Thursday, August 8, 2013

What is an explanation for both the literal and figurative meaning of "Sonnet 130" by William Shakespeare?

The literal meaning of Sonnet 130 is that the speaker loves his mistress even though she is not aesthetically perfect. The speaker catalogs a number of ways in which his mistress falls short physically: Her eyes do not shine like the sun does, her lips are not as red as coral, and her breasts, rather than being white, are grey. Her hair resembles black wires, and her cheeks are not red like roses. She has putrid breath, and her voice is not pleasing. 
The figurative meaning of the sonnet is its critique of the conventions of Petrarchan love poetry. Shakespeare employs a series of similes (comparisons that are a form of figurative language) that Petrarch and other poets often used to praise the ideal woman. These comparisons created the image of a woman who no real woman could ever equal, and the sonnet is therefore satirizing the way in which the love poetry of the time created images of the feminine ideal that no woman could ever achieve. 
In addition, some scholars have regarded the lines "I have seen roses damask'd, red and white, But no such roses see I in her cheeks;" as an allusion to the Wars of the Roses, a conflict between the Houses of York and Lancaster that took place between 1455 and 1487 over control of the English throne. The House of Tudor, founded in 1485, adopted the York and Lancaster Rose as its symbol after the Wars of the Roses, and this rose has red and white streaks. This sonnet was published in 1609, after the House of Tudor was no longer in power, but the sonnet may have been written before 1603, when the House of Tudor was still in power. 
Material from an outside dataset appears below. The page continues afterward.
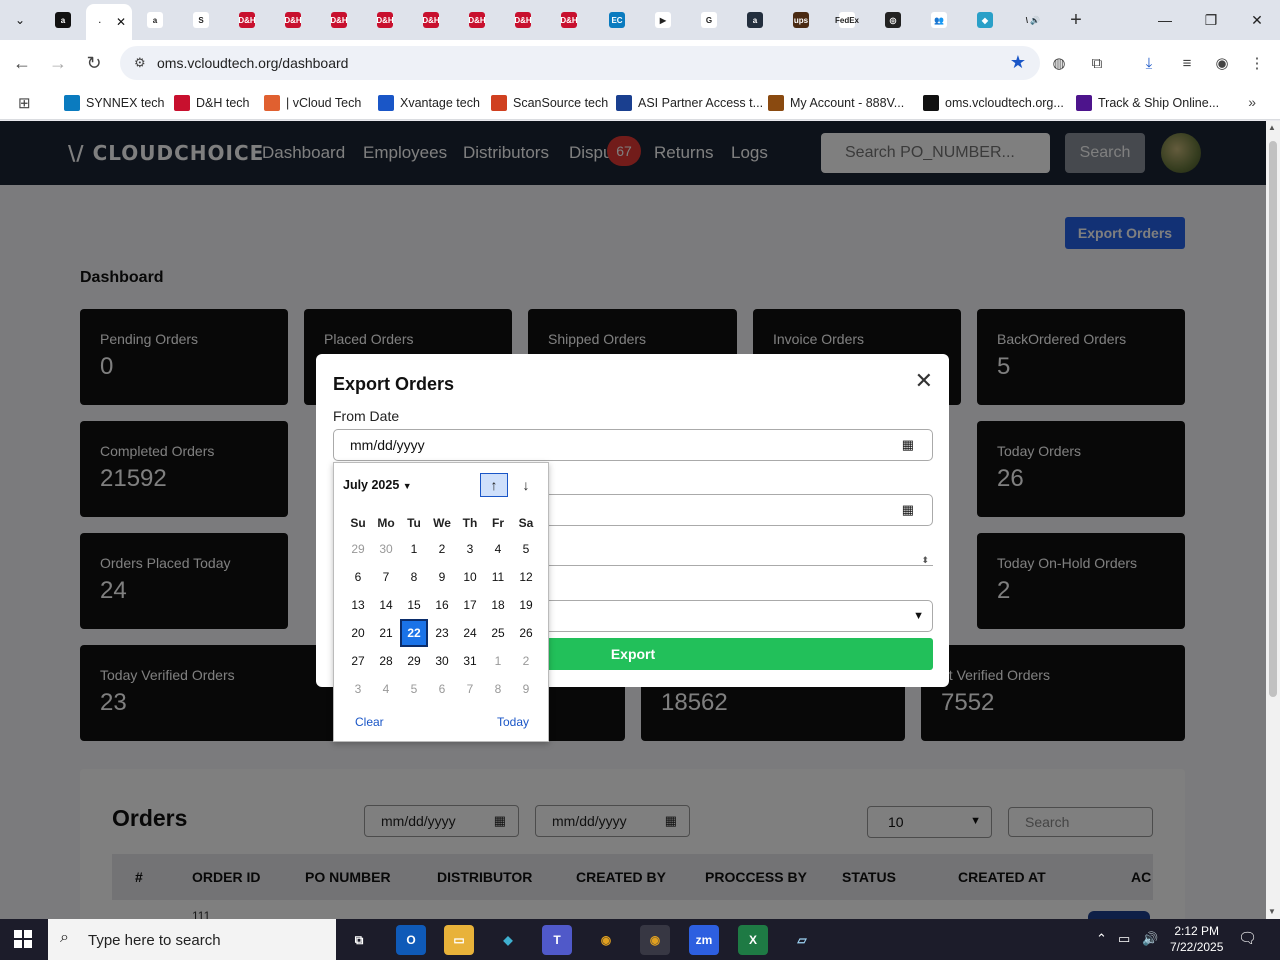 The width and height of the screenshot is (1280, 960). Describe the element at coordinates (1273, 520) in the screenshot. I see `page-scrollbar: ▲ ▼` at that location.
Shakespeare's Sonnet CXXX is written as what is called a blazon, which is a literary poem that catalogs the characteristics and virtues of the beloved, while at the same time it mocks the Elizabethan conventions of poetry that praise love. In addition, it satirizes the Petrarchan sonnet that compares the lover to Nature in terms that seem hyperbolic.
Literal meaning
Literally, the speaker's lover is nothing like the women for whom sonnets and other poetic forms are usually written. Her hair does not flow in luxurious tresses; instead, it is as though"black wires grow on her head"; she has no rosy cheeks, and her breath "reeks." Nor is her voice mellifluous as "music hath a far more pleasing sound." And, when she walks she "treads on the ground." Yet, the speaker truly loves her because he feels that his love is more valuable than that of any poetic fancy because he loves her despite her flaws.
Figurative meaning
The anti-Petrarchan comparisons of the lover to various things lend humor to this sonnet. For instance, Shakespeare parodies the roses in the cheeks, eyes like sunbeams, perfumed breath, and walking on air. She has none of these or any other goddess-like attributes. Her eyes "are nothing like the sun," there is no "perfume" in her breath; it "reeks," and she "treads on the ground" rather than walks. She has no snowy white complexion or goddess-like attributes; yet, the speaker loves her dearly:

And yet, by heaven, I think my loveAs rare as any she belied with false compare (ll.13-14)

Any false comparisons for the sake of poetry, Shakespeare says figuratively, are meaningless. It is her unique qualities that endear her, not flowery metaphors and similes.